It seemed to Mr. Pendyce that Lord Quarryman's eyes searched his own
with a knowing look, and muttering “God knows!” he vanished
into his brougham.
Lord Quarryman looked kindly at his horses.
He was not a man who reflected on the whys, the wherefores, the becauses,
of this life. The good God had made him Lord Quarryman, had made his
eldest son Lord Quantock; the good God had made the Gaddesdon hounds—it
was enough!
When Mr. Pendyce reached home he went to his dressing-room. In a corner by
the bath the spaniel John lay surrounded by an assortment of his master's
slippers, for it was thus alone that he could soothe in measure the
bitterness of separation. His dark brown eye was fixed upon the door, and
round it gleamed a crescent moon of white. He came to the Squire
fluttering his tail, with a slipper in his mouth, and his eye said
plainly: 'Oh, master, where have you been? Why have you been so
long? I have been expecting you ever since half-past ten this morning!'
Mr. Pendyce's heart opened a moment and closed again. He said
“John!” and began to dress for dinner.
Mrs. Pendyce found him tying his white tie. She had plucked the first
rosebud from her garden; she had plucked it because she felt sorry for
him, and because of the excuse it would give her to go to his
dressing-room at once.
“I've brought you a buttonhole, Horace. Did you see him?”
“No.”
Of all answers this was the one she dreaded most. She had not believed
that anything would come of an interview; she had trembled all day long at
the thought of their meeting; but now that they had not met she knew by
the sinking in her heart that anything was better than uncertainty. She
waited as long as she could, then burst out:
“Tell me something, Horace!”
Mr. Pendyce gave her an angry glance.
“How can I tell you, when there's nothing to tell? I went to
his club. He's not living there now. He's got rooms, nobody
knows where. I waited all the afternoon. Left a message at last for him to
come down here to-morrow. I've sent for Paramor, and told him to
come down too. I won't put up with this sort of thing.”

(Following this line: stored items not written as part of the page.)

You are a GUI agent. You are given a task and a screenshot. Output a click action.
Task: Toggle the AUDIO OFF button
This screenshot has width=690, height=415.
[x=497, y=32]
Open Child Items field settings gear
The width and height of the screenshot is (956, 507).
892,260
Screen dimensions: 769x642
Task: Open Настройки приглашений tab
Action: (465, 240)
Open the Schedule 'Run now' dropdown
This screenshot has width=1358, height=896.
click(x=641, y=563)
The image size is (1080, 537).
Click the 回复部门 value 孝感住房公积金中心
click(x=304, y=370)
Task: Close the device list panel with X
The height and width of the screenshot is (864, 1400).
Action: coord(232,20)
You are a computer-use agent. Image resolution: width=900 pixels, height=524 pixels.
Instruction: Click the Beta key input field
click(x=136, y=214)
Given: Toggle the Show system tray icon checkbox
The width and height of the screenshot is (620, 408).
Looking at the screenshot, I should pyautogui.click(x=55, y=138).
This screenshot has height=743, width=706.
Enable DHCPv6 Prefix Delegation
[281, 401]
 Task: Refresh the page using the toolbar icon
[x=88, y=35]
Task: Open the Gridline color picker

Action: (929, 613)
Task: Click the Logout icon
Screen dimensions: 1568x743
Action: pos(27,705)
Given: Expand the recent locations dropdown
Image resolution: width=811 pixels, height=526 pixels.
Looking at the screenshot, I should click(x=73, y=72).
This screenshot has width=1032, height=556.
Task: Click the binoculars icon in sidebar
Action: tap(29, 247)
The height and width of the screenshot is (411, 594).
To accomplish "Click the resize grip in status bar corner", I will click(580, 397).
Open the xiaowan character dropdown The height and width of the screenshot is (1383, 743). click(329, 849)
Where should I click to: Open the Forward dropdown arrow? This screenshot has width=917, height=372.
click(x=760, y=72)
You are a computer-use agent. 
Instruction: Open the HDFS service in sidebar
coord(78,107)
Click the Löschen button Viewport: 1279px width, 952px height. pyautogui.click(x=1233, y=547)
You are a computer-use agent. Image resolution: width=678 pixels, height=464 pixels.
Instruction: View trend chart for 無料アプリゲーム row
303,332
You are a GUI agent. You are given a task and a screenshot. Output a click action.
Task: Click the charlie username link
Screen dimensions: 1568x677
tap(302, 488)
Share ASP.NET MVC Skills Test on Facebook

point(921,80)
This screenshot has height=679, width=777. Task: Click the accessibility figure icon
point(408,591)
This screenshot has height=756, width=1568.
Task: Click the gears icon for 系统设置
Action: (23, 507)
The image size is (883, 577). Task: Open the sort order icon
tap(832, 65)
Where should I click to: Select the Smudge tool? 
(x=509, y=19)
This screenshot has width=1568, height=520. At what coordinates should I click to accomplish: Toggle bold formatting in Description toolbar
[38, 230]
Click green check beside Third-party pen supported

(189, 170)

Mrs. Pendyce looked out of the window, but there was nothing to see save
the ha-ha, the coverts, the village spire, the cottage roofs, which for so
long had been her world.
“George won't come down here,” she said.
“George will do what I tell him.”
Again Mrs. Pendyce shook her head, knowing by instinct that she was right.
Mr. Pendyce stopped putting on his waist-coat.
“George had better take care,” he said; “he's
entirely dependent on me.”
And as if with those words he had summed up the situation, the philosophy
of a system vital to his son, he no longer frowned. On Mrs. Pendyce those
words had a strange effect. They stirred within her terror. It was like
seeing her son's back bared to a lifted whip-lash; like seeing the
door shut against him on a snowy night. But besides terror they stirred
within her a more poignant feeling yet, as though someone had dared to
show a whip to herself, had dared to defy that something more precious
than life in her soul, that something which was of her blood, so utterly
and secretly passed by the centuries into her fibre that no one had ever
thought of defying it before. And there flashed before her with ridiculous
concreteness the thought: 'I've got three hundred a year of my
own!' Then the whole feeling left her, just as in dreams a mordant
sensation grips and passes, leaving a dull ache, whose cause is forgotten,
behind.
“There's the gong, Horace,” she said. “Cecil Tharp
is here to dinner. I asked the Barters, but poor Rose didn't feel up
to it. Of course they are expecting it very soon now. They talk of the
15th of June.”
Mr. Pendyce took from his wife his coat, passing his arms down the satin
sleeves.
“If I could get the cottagers to have families like that,” he
said, “I shouldn't have much trouble about labour. They're
a pig-headed lot—do nothing that they're told. Give me some
eau-de-Cologne, Margery.”
Mrs. Pendyce dabbed the wicker flask on her husband's handkerchief.
“Your eyes look tired,” she said. “Have you a headache,
dear?”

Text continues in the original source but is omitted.